AUGUSTA (AP) – As disputes over the Dirigo Health program continue in court and on the campaign trail, a meeting at the Maine State House today may offer a hint at the latest prospects for a truce.

Gathering for the State House session will be members of a new Blue Ribbon Commission on Dirigo Health, led by Chairwoman Sandra Featherman, the recently retired president of the University of New England in Biddeford.

The panel’s membership – including representatives of the insurance industry, advocates for doctors and hospitals along with business and organized labor officials – was announced a month ago by Democratic Gov.
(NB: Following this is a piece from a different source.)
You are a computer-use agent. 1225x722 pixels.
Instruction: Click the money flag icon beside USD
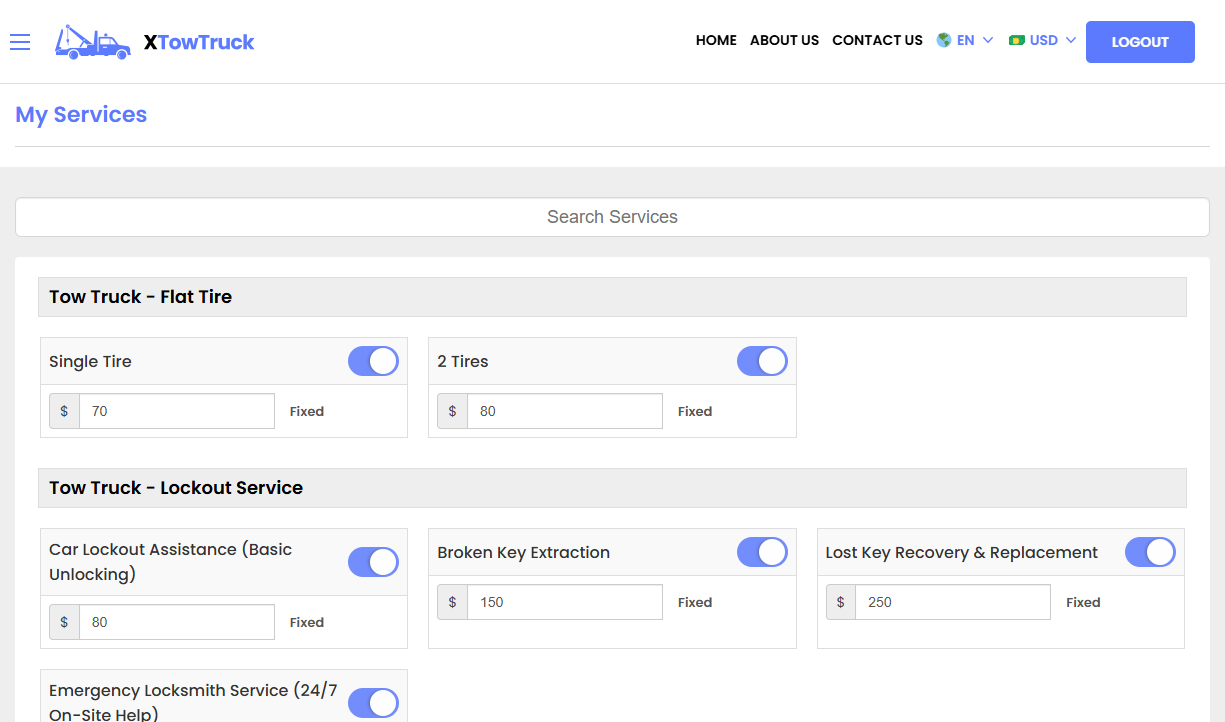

John Baldacci.

Baldacci has championed the Dirigo Health program – a public health care program that aims to insure Maine’s 130,000 uninsured, control health care costs and improve the quality of health care – in the face of broad criticism from Republicans and others.
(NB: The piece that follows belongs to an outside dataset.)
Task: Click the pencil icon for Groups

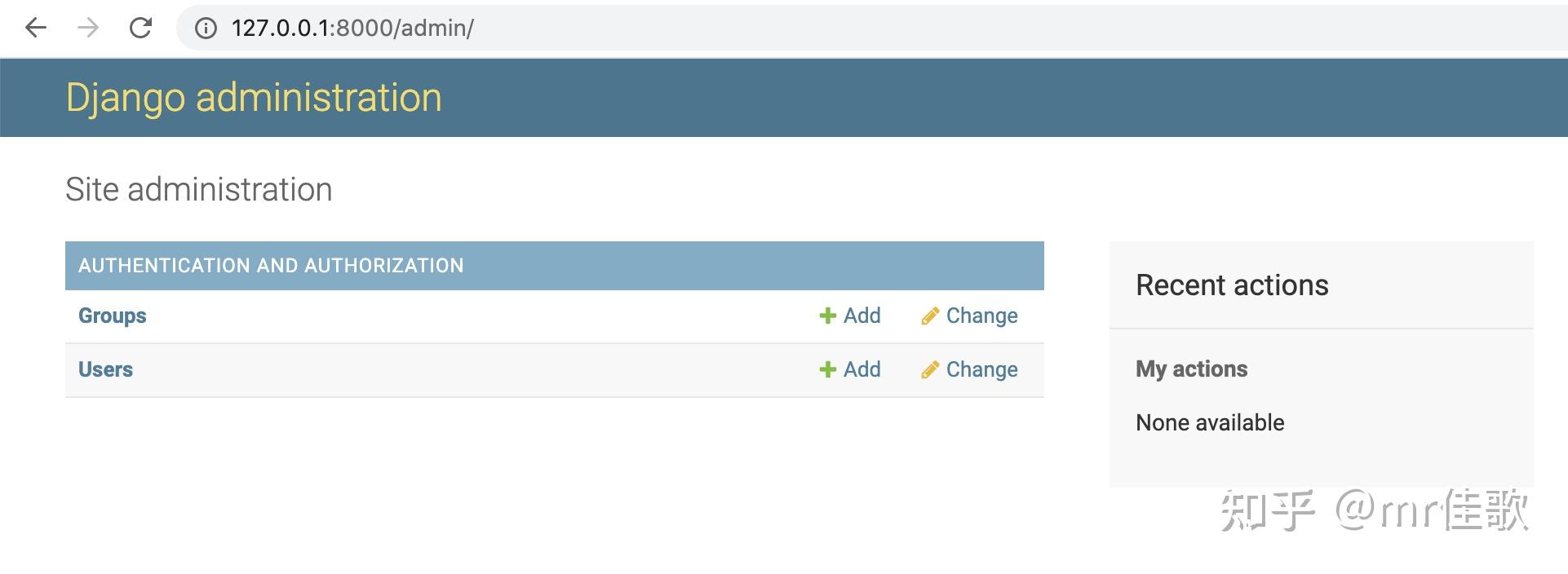Action: click(929, 316)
One of the most controversial elements of the Dirigo Health program has been its financing, and that issue is expected to be central in the blue ribbon panel’s deliberations.
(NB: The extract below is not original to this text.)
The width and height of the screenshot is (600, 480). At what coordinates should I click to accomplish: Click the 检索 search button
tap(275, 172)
Most recently, a Superior Court judge rejected an appeal of last fall’s decision by Insurance Superintendent Alessandro Iuppa that Dirigo Health initiatives produced savings of $44 million in the program’s first year.

The ruling was a victory for the Baldacci administration, coming on an appeal brought by groups including the Maine Association of Health Plans and the Maine State Chamber of Commerce, but a further review by the state supreme court is expected.

Established to promote affordable health care coverage, a key part of the Dirigo Health program is its subsidies for low-income individuals and business employees.

Subsidies are funded in part from savings offset payments made by health insurance carriers.

With the first year’s savings determination already under attack, Iuppa said last month that savings in the state’s health care system resulting from the Dirigo Health program last year amounted to $34.3 million.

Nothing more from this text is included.